## 📦 Overview for `embed_bge_m3.py`

This script loads a text embedding model, reads node data from a JSONL graph data export, computes vector embeddings in
batches, and writes the output to a 'JSONL' file for use in retrieval-augmented generation (RAG).

The 'JSONL' file is generated by `neo4j_exporter.py` and contains pre-extracted node data (ID, text, and labels)
from a Neo4j graph.
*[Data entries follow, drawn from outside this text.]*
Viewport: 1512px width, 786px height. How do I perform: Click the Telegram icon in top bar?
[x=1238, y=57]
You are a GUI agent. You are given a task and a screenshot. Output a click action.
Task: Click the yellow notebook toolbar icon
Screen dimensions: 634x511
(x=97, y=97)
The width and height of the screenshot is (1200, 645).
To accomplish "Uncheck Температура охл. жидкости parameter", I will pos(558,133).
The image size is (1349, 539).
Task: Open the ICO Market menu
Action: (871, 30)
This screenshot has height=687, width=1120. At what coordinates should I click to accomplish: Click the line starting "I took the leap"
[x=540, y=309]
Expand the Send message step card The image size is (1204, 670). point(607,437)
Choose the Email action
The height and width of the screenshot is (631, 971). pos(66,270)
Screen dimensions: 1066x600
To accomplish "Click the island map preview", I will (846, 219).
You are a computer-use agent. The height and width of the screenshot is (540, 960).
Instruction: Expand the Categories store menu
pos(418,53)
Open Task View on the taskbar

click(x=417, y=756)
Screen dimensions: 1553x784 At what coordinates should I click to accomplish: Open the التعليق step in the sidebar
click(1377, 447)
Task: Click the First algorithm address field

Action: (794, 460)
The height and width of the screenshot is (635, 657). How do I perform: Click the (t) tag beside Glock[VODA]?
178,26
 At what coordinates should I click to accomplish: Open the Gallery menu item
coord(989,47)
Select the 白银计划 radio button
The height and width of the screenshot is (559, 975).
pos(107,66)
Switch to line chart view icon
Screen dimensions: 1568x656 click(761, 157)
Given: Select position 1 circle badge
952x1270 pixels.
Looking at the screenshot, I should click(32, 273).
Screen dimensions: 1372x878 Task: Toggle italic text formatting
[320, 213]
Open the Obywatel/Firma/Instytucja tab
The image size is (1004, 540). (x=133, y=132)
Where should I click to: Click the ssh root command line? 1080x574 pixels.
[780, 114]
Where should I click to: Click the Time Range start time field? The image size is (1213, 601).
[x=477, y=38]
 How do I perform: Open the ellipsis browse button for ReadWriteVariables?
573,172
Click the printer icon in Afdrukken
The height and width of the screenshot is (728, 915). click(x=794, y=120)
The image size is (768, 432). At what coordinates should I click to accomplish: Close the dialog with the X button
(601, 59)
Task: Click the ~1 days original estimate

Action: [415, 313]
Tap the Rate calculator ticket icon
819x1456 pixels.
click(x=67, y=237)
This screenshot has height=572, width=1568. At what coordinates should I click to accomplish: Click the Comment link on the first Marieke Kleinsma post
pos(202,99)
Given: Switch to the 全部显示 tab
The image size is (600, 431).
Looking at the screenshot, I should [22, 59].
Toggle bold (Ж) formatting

This avoids the need for a live Neo4j connection at embedding time.

All configuration values such as model type, batch size, normalization, output file path, and logging are read from
`digitaiCore/config.yaml`



### 🧰 Standard Library Modules

- `os`  Handles file paths and directory operations (e.g., joining paths, checking if files exist).

- `json`  Reads and writes JSON and JSONL files (e.g., for embeddings or ID maps).

- `time`  Used to track execution duration (e.g., embedding time for logging or profiling).

- `logging`  Outputs progress, errors, and debug messages to a log file for monitoring and troubleshooting.

---

### 🤖 AI & NLP Modules

- `torch`
  PyTorch deep learning framework — required to run the BGE-M3 embedding model (supports GPU, CPU, or MPS on macOS).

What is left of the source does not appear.